[口演S-3-4] 児童精神科病棟に入院する患児の長期の隔離に関連する要因
Keywords:児童精神科、隔離、倫理調整
【目的】児童精神科に入院して隔離を受けた患児の隔離の長期化に関連する要因を明らかにすること。このことにより隔離の最小化や隔離の長期化を防止するためのケアについて示唆を得ることができると考える。【方法】研究デザイン:観察研究(症例対照研究)。対象者:2012 年 8 月 1 日~ 2020年 7 月 31 日の期間、1 施設の精神科病院児童精神科病棟に入院中に隔離を受けた 15 歳以下の者。データ収集方法:対象者の電子カルテから、隔離日数、年齢、性別、身長、体重、診断、IQ、知的障害の有無、被虐待体験の有無、性的被害の有無、両親、居住形態、入院形態、入院回数、入院前の警察介入、盗み、入院前の自傷、入院前の自殺企図、隔離開始後 14 日間の自傷・暴力・自殺企図・喧嘩、行動制限を開始した時点での入院日数、隔離開始時の点滴等の有無を抽出した。分析方法:対象者を短期群(30 日以下)と長期群(31 日以上)の 2 群に分類し、Welch の t 検定、マン・ホイットニーの U 検定、Fisher の正確確率検定、ロジスティック回帰分析を実施した(*p<0.05、**p<0.01)。倫理的配慮:所属施設の倫理委員会の承認を得て実施した。

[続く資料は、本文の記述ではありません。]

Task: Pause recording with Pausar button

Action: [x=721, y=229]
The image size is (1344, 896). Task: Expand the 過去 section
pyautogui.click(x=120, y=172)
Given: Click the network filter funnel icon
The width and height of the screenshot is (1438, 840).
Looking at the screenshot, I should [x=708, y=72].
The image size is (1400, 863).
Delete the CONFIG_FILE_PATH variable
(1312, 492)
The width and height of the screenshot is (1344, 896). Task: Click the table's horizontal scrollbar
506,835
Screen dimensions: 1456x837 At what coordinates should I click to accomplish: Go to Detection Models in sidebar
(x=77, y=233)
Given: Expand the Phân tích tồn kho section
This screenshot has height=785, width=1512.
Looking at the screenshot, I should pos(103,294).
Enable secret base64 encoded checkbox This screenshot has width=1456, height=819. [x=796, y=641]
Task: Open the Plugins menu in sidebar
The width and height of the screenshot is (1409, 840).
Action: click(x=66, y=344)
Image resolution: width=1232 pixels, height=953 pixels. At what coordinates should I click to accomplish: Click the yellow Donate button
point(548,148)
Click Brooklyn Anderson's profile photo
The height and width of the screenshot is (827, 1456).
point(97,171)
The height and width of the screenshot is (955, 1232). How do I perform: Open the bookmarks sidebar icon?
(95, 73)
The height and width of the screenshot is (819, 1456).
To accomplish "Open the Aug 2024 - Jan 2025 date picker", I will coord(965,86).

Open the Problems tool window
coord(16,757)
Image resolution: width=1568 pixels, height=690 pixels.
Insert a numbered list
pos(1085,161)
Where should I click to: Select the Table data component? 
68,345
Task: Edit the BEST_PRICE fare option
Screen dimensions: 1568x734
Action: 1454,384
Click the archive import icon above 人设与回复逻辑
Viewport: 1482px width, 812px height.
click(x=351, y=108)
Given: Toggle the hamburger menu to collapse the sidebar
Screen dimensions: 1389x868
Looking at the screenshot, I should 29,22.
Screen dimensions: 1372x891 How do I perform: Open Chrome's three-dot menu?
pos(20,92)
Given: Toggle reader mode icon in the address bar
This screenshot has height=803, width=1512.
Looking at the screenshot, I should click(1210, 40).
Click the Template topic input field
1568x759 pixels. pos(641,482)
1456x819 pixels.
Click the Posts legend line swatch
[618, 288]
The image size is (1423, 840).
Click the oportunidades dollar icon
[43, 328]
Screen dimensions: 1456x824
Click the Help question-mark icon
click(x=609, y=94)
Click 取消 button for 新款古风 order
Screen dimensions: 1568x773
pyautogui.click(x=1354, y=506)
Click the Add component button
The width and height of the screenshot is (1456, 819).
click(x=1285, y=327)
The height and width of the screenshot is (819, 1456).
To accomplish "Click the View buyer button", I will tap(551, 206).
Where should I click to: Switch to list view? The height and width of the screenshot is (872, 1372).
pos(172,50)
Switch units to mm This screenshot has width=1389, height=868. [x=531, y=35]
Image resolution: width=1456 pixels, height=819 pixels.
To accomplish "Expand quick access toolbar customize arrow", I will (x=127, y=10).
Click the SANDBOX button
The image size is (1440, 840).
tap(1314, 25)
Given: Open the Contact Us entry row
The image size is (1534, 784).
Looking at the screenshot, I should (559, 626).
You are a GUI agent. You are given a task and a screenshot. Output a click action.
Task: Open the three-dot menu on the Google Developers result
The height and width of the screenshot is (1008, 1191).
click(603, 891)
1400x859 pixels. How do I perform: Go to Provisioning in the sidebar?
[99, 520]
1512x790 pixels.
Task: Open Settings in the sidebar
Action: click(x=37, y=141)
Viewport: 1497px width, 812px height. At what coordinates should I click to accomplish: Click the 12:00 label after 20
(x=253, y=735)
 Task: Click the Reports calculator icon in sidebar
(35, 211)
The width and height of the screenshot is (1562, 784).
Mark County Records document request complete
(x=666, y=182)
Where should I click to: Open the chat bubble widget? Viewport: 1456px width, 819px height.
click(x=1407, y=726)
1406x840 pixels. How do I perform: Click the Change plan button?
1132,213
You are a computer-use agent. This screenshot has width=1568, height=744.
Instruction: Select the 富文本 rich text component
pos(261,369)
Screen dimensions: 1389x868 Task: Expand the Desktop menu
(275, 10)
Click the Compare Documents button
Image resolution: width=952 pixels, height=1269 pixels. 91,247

また、データ収集をする病院のホームページに研究の説明文を掲載し、オプトアウトの形式をとった。【結果】対象者は 142 名(男性 70 名、女性 72 名)であり、平均年齢は 12.6 歳だった。短期群は 71 名、長期群は 71 名だった。隔離日数(中央値)は短期群が 10 日、長期群が 84 日だった。長期群は短期群に比べて年齢が低く*、体重が軽かった *。また、入院から隔離開始までの日数が長かった **。そして、長期群は短期群に比べて入院前に自殺企図が無い割合が高かった *。ロジスティック回帰分析の結果、隔離長期化について入院前に自殺企図が有るのオッズ比は 0.464* であった。【考察】長期群は短期群と比べて入院から隔離開始までの日数が長かった。これは入院当初に入院の拒否やホームシックによる衝動行為などによって隔離が必要になった場合とは違い、援助者が患者を十分に観察し病理を理解した後での隔離であり、病理の根本的な治療と並行するために隔離が長期化すると考えられた。児童精神科での隔離は成人患者の隔離とは様相が違うこと、そのために児童精神科特有の隔離時のケアや倫理調整が必要と考えられた。